A Vanderbilt University Medical Center spokesman told NBC News that “No patient at Vanderbilt University Medical Center has been tested via the Abbott ID NOW rapid test. Here, there were concerns about the sensitivity of that test.”

Some hospitals continuing to use the Abbott test, such as Sutter Health Hospitals in California, said they often will confirm any negative results with another PCR test if there is clinical suspicion of COVID-19.

Abbott told NBC News in a statement that to date, the company has delivered more than 2 million tests to all 50 states.

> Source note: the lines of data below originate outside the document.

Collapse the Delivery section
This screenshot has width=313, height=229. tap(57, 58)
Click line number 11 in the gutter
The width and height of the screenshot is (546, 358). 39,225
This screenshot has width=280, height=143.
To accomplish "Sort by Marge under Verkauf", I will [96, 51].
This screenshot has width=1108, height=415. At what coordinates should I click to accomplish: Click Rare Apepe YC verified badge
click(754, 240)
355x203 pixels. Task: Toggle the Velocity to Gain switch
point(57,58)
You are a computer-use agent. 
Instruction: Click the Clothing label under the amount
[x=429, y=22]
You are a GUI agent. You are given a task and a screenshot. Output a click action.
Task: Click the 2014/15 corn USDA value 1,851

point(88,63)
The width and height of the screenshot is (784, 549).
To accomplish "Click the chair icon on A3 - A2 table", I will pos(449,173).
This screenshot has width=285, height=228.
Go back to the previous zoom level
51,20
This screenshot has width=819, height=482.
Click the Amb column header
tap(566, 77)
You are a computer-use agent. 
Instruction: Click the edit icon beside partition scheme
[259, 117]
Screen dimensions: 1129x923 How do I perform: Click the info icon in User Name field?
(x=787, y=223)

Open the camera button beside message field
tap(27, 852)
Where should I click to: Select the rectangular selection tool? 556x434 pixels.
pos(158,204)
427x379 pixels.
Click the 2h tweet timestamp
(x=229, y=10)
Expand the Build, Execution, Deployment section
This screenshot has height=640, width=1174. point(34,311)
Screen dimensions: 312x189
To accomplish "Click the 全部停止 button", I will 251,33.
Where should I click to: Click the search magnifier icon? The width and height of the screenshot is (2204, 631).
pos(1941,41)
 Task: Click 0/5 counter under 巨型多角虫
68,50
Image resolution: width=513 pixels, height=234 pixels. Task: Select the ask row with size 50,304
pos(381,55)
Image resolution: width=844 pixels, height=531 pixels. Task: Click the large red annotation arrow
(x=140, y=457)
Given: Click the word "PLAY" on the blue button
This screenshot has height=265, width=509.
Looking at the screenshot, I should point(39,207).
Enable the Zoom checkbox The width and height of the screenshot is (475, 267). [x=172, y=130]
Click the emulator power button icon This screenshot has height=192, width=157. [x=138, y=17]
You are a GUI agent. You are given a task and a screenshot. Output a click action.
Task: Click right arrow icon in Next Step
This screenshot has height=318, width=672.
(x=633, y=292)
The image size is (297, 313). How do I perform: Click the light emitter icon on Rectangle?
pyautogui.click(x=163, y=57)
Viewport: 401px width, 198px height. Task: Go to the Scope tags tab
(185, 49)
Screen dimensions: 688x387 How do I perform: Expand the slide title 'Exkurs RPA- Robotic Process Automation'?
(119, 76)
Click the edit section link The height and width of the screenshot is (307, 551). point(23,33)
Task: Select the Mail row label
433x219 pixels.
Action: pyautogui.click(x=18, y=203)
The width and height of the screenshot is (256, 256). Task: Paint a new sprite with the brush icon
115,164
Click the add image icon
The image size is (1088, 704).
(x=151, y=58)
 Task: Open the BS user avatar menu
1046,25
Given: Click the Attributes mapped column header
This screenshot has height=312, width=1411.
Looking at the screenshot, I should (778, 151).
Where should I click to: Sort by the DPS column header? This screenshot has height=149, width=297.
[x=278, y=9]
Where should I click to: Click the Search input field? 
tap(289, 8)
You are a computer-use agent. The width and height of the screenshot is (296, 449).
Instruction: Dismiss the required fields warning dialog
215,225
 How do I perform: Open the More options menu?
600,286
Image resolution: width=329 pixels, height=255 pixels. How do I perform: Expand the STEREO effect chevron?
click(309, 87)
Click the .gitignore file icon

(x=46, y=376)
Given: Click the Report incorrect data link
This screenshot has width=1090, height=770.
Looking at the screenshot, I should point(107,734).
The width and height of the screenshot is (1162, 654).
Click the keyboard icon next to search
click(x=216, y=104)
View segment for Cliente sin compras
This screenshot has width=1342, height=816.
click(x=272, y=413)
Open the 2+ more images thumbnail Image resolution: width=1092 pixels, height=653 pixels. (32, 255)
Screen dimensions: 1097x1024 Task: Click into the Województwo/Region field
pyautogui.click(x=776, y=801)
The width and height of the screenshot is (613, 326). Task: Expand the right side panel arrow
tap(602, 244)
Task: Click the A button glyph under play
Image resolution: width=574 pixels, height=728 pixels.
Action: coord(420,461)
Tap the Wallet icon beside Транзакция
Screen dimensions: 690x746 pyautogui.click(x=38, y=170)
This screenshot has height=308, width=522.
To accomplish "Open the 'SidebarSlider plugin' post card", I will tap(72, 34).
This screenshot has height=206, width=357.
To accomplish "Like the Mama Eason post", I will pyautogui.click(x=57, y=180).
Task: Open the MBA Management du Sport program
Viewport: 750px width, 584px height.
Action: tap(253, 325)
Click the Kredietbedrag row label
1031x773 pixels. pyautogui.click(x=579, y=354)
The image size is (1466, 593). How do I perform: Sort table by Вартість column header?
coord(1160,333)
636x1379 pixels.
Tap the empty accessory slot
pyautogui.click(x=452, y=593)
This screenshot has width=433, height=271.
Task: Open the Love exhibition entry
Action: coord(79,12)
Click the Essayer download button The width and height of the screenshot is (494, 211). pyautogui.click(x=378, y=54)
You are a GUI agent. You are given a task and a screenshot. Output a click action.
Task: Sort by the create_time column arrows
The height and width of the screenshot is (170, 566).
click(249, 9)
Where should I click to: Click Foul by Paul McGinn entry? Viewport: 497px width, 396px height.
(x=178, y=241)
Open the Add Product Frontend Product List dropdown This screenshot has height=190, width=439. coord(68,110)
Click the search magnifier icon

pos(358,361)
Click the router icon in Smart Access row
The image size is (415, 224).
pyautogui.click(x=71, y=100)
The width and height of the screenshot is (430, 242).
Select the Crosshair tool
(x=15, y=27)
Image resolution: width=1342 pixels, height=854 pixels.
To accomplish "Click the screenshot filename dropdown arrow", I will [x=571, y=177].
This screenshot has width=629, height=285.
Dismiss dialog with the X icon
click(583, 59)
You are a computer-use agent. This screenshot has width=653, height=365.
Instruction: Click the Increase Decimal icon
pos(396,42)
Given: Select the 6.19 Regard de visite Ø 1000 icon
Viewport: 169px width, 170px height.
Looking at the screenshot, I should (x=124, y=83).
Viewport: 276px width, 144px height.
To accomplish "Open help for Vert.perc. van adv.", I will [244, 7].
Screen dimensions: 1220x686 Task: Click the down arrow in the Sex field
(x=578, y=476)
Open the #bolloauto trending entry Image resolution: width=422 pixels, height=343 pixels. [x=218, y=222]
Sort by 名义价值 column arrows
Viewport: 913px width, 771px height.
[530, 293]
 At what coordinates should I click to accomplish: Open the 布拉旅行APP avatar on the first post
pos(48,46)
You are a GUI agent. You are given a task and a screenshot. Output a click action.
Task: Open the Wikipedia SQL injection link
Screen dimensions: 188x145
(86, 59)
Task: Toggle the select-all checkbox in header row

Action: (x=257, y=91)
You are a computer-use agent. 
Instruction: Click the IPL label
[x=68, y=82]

“Our customers are telling us that they’re seeing positivity rates from ID NOW testing at or above local community infection rates, which means that ID NOW is detecting the virus at the same level as lab-based testing,” the statement said in part. “If there were any systemic problem with ID NOW producing false negatives, that wouldn’t be the case.”

Catching up to science

The bigger issue may be that test manufacturers just haven’t caught up to science. It’s not just COVID-19 tests that have issues with accuracy. In fact, diagnostic tests for all sorts of common diseases are not even close to perfect.

Take rapid strep throat tests, for instance. According to a Cochrane Review, those tests have a sensitivity of just 86 percent. The Centers for Disease Control and Prevention says rapid flu tests are even worse, with a sensitivity ranging from 50 to 70 percent.

Rapid strep and rapid flu tests look for antigens — proteins made by the infectious pathogen — rather than genetic material. The first antigen test for COVID-19 received an emergency use authorization from the FDA earlier this month, but questions have already been raised about its accuracy.

Taken together, it’s why Dr. Ania Wajnberg, associate director of medicine at the Icahn School of Medicine at Mount Sinai, said that diagnostic tests need to be put together with clinical suspicion.

“We still have a lot to learn, but testing itself is hugely important,” Wajnberg said. “If it’s not perfect, it doesn’t mean it’s not useful.”